-- WRITTEN REQUEST --
Reproduce the items from the line containing "Where should I click to: Click line" through the line containing "Action: [x=86, y=261]", with "stairway" in place of "staircase" and nothing else altered.

-- PROVIDED RECORDS --
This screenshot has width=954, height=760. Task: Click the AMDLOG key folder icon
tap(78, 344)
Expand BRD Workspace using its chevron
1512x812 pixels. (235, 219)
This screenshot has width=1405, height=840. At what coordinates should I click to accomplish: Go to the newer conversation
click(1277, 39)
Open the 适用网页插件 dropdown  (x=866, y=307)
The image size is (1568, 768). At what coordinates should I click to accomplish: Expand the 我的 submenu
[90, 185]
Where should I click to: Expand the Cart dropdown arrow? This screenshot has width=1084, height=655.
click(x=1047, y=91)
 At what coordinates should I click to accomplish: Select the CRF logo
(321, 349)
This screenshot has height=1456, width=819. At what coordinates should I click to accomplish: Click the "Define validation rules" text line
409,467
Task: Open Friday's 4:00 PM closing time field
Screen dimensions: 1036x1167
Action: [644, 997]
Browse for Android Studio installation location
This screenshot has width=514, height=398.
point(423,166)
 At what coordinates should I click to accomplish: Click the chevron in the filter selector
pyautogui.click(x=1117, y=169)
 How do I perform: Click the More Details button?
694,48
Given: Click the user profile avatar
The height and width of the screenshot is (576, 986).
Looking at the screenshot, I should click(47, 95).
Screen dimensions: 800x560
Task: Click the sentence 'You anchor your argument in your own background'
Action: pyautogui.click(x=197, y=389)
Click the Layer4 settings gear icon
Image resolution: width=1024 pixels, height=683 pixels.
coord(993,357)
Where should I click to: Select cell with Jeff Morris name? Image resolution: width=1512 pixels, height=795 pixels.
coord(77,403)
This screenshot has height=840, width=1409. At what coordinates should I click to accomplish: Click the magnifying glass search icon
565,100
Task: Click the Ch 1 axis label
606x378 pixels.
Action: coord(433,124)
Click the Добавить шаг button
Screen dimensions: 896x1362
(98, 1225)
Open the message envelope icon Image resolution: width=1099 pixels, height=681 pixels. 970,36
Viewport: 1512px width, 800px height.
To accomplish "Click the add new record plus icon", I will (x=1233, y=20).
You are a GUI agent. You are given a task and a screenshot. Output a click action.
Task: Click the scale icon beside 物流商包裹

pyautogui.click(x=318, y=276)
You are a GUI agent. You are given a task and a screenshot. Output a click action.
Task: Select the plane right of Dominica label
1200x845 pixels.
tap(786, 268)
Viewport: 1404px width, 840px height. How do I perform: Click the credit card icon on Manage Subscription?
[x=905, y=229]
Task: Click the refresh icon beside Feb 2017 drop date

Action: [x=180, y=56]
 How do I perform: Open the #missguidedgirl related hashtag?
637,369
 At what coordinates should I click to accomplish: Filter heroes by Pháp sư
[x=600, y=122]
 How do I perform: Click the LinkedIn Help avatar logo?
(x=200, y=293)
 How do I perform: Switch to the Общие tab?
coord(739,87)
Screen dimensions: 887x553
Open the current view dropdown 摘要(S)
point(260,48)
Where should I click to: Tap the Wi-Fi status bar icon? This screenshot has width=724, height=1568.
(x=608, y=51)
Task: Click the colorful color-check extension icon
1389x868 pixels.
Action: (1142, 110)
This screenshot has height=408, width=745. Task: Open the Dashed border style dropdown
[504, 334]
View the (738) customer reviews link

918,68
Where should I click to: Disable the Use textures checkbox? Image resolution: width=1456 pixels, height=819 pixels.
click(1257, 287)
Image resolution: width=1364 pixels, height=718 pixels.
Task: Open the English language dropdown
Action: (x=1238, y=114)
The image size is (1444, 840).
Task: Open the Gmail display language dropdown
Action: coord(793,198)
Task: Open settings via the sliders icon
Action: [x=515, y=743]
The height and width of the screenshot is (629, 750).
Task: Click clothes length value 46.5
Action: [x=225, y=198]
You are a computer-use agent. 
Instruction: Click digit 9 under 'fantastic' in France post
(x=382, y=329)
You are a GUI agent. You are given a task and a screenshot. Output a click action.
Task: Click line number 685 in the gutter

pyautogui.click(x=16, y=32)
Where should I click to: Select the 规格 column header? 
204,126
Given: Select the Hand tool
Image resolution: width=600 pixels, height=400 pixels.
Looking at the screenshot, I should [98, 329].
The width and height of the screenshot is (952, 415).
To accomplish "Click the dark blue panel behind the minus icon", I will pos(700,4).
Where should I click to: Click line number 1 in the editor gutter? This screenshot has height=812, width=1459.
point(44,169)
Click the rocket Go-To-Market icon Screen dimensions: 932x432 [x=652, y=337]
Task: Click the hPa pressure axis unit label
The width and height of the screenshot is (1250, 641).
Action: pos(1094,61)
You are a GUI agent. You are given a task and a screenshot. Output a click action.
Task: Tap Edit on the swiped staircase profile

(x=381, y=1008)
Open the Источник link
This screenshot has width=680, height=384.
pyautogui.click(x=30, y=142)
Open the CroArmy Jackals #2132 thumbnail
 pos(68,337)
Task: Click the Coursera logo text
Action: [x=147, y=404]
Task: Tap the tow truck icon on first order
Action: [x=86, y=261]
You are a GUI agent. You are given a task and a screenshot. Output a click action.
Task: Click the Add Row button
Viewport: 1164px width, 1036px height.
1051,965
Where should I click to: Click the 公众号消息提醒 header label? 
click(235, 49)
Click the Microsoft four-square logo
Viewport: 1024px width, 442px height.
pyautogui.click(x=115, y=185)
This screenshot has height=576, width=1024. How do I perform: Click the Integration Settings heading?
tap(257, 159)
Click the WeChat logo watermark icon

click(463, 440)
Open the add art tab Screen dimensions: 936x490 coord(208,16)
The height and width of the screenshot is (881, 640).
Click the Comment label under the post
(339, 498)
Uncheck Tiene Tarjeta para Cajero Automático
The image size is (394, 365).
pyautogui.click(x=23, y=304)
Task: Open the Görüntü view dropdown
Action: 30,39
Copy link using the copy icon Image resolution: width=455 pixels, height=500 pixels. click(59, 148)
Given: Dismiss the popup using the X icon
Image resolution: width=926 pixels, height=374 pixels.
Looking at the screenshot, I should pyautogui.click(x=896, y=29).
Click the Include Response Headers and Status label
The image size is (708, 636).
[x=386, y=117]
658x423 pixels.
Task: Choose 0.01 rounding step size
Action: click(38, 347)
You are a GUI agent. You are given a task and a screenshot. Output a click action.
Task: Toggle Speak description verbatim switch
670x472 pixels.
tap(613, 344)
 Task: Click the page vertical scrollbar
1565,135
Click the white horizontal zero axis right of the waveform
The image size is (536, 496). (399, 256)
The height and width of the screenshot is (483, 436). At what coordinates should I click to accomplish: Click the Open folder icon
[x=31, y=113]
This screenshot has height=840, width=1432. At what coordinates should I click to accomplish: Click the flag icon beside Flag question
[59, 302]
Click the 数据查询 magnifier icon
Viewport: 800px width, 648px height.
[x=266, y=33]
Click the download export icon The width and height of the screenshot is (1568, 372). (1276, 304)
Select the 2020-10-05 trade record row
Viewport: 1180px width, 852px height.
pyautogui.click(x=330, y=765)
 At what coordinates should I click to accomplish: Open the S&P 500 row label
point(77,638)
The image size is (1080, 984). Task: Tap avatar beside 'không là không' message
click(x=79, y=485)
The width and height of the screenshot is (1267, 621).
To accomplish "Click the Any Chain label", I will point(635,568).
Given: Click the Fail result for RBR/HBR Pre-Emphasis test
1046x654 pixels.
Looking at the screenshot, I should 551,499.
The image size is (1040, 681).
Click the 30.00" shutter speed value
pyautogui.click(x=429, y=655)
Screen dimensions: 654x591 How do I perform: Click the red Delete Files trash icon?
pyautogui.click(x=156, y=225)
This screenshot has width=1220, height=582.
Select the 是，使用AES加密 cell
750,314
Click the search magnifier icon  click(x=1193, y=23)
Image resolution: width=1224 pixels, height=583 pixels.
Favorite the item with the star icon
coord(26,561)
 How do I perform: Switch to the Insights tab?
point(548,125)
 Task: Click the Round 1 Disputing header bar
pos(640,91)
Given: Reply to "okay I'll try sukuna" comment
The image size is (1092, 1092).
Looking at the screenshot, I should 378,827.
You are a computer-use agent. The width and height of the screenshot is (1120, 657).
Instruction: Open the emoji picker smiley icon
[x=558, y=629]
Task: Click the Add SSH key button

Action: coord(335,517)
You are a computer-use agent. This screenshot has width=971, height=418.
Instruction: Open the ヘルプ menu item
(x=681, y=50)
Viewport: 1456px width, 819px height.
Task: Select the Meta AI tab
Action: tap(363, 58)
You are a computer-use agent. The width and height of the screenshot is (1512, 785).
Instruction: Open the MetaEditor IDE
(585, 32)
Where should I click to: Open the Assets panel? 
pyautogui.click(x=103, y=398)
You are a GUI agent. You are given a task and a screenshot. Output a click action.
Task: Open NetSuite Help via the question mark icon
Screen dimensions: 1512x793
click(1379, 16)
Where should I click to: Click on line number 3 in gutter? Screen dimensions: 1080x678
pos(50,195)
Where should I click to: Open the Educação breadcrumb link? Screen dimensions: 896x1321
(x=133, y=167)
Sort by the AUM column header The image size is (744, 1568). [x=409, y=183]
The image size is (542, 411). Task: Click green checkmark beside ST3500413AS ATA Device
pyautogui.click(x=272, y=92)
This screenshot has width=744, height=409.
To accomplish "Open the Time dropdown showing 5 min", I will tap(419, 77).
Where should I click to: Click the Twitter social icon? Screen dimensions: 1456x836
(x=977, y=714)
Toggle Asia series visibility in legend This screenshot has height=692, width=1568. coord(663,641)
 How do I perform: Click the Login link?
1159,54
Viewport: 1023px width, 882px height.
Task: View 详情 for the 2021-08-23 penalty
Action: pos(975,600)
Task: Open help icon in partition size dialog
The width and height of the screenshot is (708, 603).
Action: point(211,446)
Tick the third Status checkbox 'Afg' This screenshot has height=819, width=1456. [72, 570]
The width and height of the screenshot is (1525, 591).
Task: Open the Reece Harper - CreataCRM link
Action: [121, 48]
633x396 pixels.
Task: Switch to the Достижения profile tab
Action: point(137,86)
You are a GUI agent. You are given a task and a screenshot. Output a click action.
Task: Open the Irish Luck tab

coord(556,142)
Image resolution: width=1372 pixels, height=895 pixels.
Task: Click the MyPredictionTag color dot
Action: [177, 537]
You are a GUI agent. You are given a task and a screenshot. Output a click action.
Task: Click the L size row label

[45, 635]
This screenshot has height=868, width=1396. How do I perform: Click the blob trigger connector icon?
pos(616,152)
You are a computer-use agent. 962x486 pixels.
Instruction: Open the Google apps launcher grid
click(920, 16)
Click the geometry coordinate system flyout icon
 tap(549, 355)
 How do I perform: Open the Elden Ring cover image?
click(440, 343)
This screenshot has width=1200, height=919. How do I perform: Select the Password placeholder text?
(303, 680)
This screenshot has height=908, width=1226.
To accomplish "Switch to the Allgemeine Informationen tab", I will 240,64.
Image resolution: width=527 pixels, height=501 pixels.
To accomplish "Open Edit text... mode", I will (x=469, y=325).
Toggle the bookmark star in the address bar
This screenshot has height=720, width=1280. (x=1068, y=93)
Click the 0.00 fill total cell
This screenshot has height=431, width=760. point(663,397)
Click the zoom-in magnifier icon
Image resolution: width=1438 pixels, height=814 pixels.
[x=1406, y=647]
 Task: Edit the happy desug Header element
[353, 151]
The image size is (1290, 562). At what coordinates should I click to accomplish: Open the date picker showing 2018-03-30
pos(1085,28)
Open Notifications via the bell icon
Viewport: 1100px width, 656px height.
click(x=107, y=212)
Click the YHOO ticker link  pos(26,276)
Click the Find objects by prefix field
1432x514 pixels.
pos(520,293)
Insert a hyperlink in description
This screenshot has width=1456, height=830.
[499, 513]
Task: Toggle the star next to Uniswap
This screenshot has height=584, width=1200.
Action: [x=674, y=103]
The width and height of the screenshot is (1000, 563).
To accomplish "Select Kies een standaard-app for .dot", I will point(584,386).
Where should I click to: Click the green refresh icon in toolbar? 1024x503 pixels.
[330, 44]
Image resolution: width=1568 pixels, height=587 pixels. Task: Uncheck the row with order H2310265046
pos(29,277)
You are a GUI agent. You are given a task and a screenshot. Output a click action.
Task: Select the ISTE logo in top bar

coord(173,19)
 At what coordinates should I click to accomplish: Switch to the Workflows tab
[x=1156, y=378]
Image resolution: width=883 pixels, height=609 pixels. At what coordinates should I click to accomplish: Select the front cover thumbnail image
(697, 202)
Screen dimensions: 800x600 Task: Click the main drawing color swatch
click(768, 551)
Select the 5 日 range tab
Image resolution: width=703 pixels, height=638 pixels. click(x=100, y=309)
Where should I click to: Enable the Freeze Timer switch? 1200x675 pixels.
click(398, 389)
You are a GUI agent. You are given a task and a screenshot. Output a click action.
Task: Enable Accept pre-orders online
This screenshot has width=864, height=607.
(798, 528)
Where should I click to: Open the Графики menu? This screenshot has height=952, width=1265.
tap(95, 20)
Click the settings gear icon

-- SOLUTION --
Where should I click to: Click line number 1 in the editor gutter? This screenshot has height=812, width=1459.
point(44,169)
Click the rocket Go-To-Market icon Screen dimensions: 932x432 [x=652, y=337]
Task: Click the hPa pressure axis unit label
The width and height of the screenshot is (1250, 641).
Action: pos(1094,61)
You are a GUI agent. You are given a task and a screenshot. Output a click action.
Task: Tap Edit on the swiped stairway profile

(x=381, y=1008)
Open the Источник link
This screenshot has width=680, height=384.
pyautogui.click(x=30, y=142)
Open the CroArmy Jackals #2132 thumbnail
 pos(68,337)
Task: Click the Coursera logo text
Action: [x=147, y=404]
Task: Tap the tow truck icon on first order
Action: [x=86, y=261]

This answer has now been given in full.